(WORK INSTRUCTION) The lines from the one holding "Task: Open view settings wrench icon" through the end of the records below are to be written out exactly, and nothing else; pictures are to be left out.

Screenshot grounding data
□ □ □ □ □
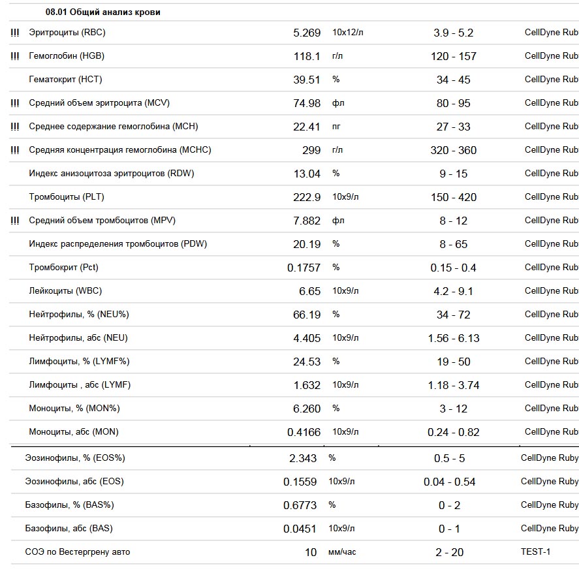Viewport: 579px width, 575px height.
Task: Click the !!! alert beside Среднее содержание гемоглобина (MCH)
Action: coord(15,127)
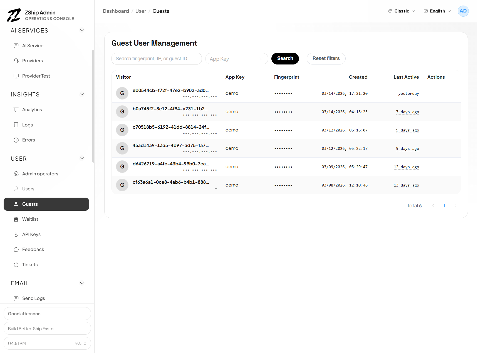Open the AD user avatar menu
This screenshot has width=478, height=353.
[x=463, y=11]
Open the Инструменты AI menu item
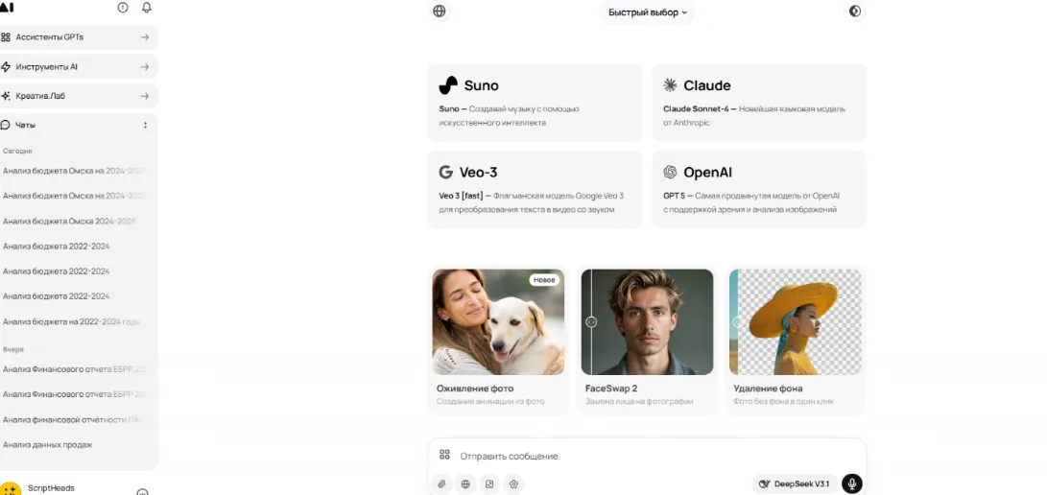The width and height of the screenshot is (1047, 495). point(78,67)
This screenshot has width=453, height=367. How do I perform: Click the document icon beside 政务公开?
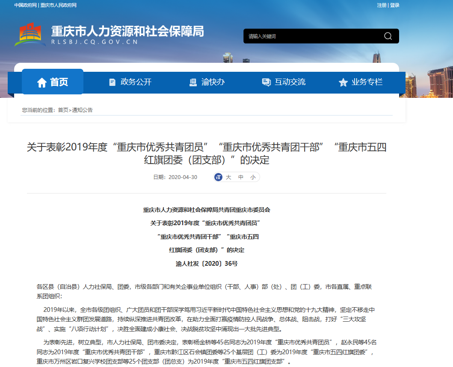tap(112, 82)
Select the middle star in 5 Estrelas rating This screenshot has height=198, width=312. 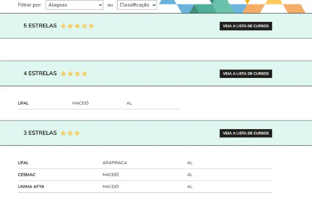(77, 26)
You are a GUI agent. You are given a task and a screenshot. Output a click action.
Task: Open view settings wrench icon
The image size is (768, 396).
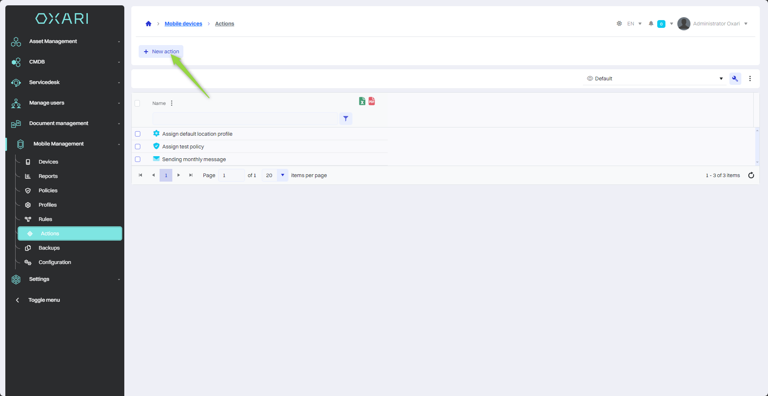tap(735, 79)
□ □ □ □ □
(YOUR SOLUTION)
Task: Open view settings wrench icon
The image size is (768, 396).
tap(735, 79)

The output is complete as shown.